WHAT THE TASK ASKS =
Data follows below. Repeat exactly the lines between the line holding "Where should I" and the line holding "This screenshot has height=261, width=364.", inclusive, and nothing more; drop pictures.
##### SUPPLIED RECORDS #####
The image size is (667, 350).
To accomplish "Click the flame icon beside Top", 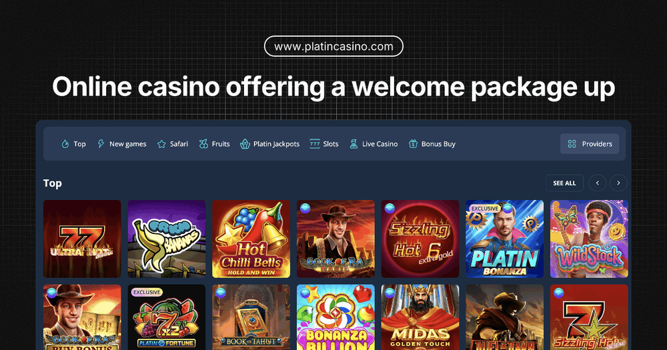I will coord(65,144).
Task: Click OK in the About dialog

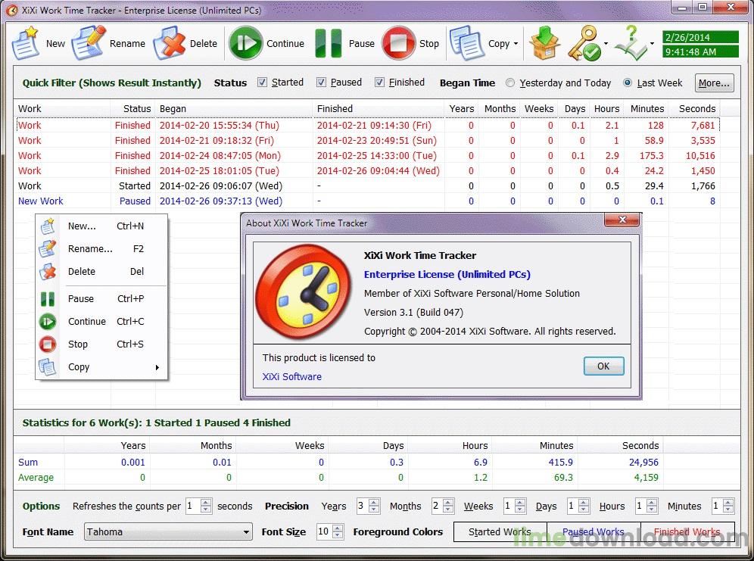Action: [603, 366]
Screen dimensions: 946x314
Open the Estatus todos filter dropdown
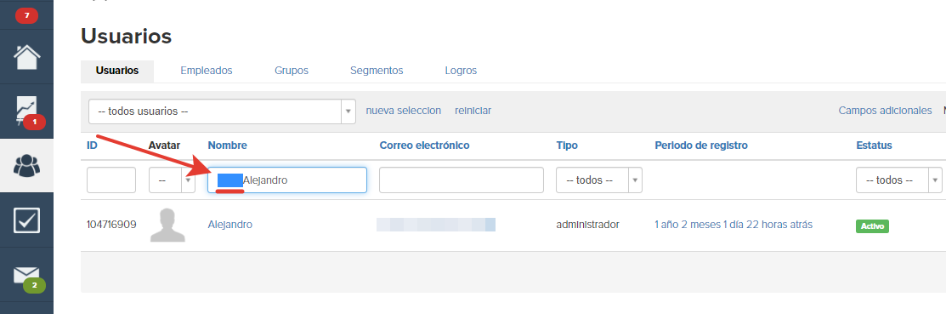point(899,180)
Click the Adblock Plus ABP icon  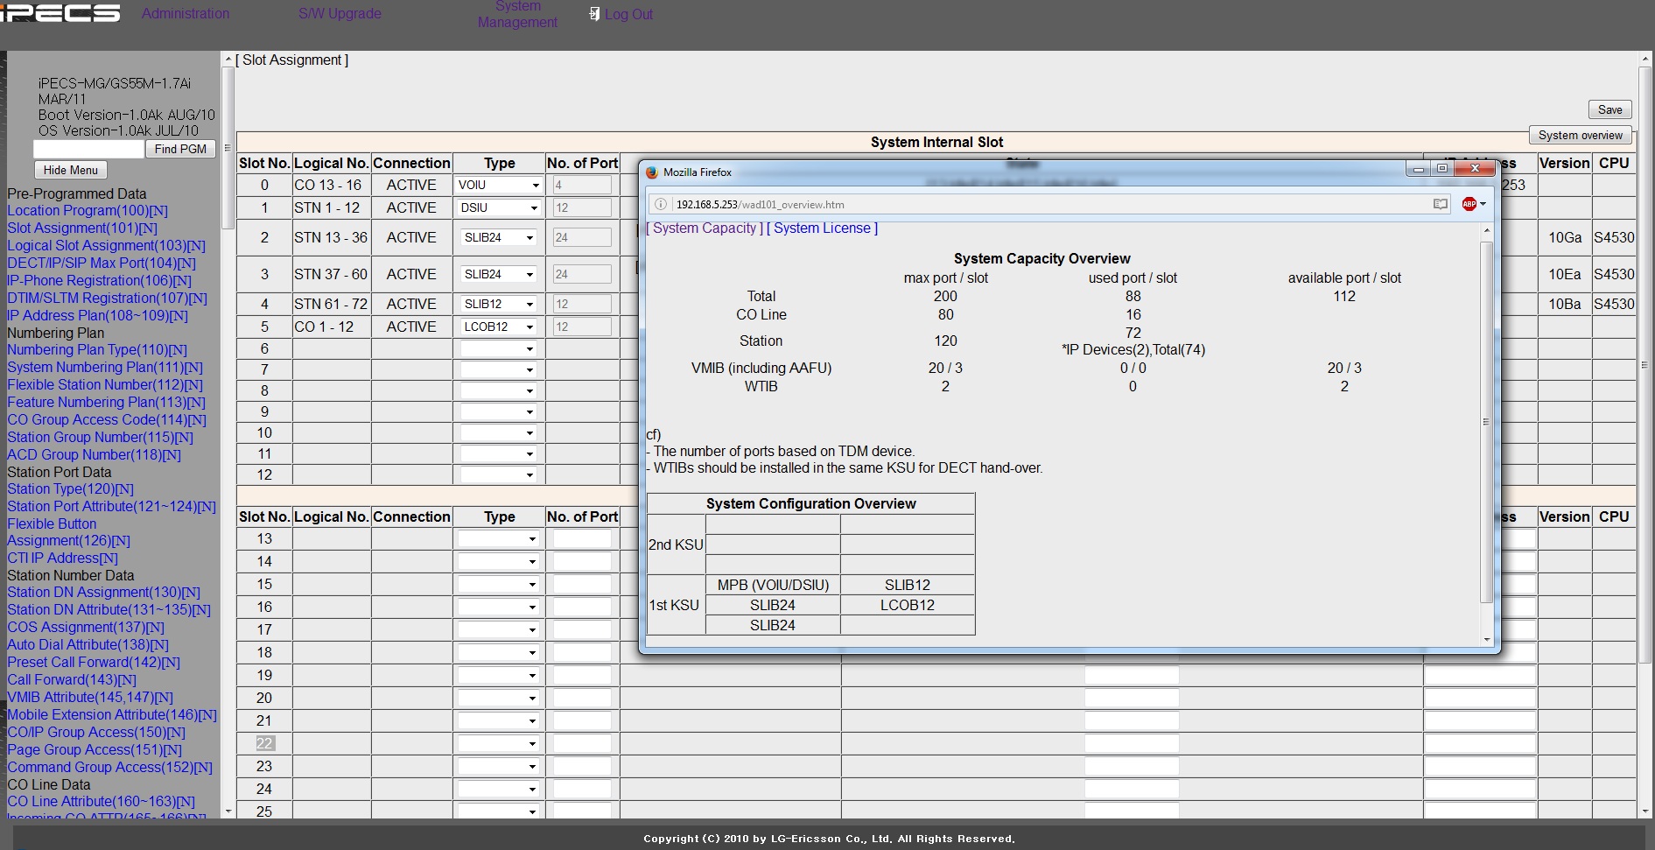tap(1469, 204)
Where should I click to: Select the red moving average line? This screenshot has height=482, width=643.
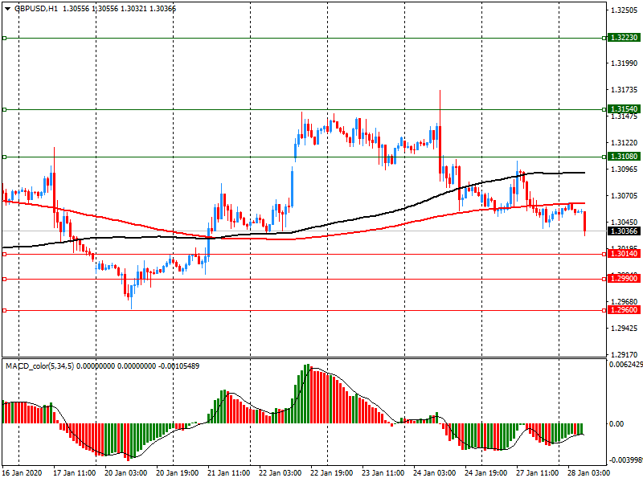(123, 223)
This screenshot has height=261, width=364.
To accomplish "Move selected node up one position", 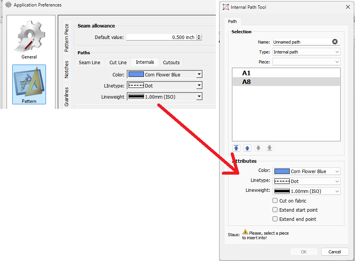I will (x=247, y=148).
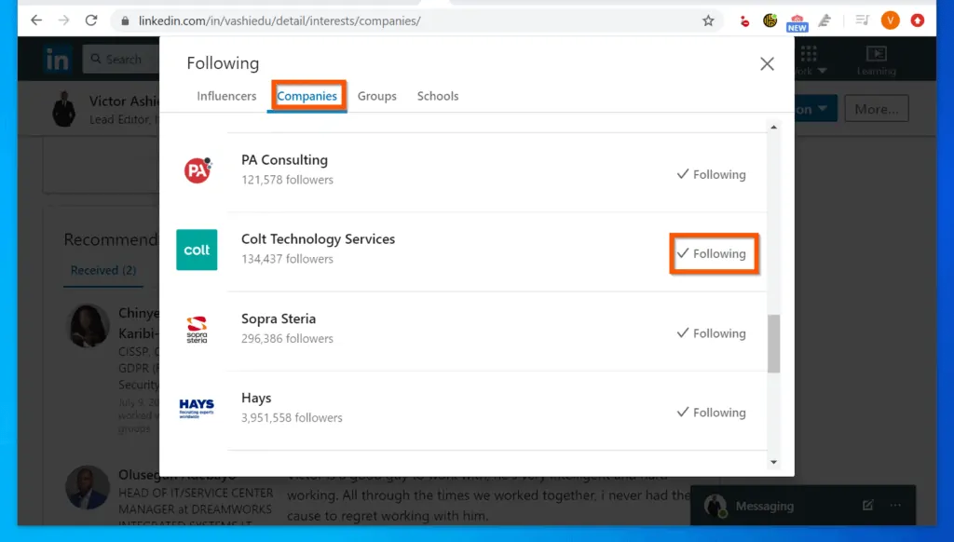This screenshot has height=542, width=954.
Task: Open the LinkedIn home logo
Action: (57, 58)
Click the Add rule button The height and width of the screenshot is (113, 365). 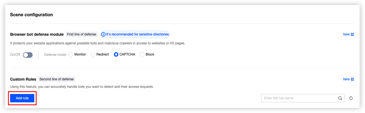[22, 98]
#####
ANSWER BOX =
Where should I click to: Select the red moving average line? This screenshot has height=482, width=643.
(123, 223)
This screenshot has height=261, width=364.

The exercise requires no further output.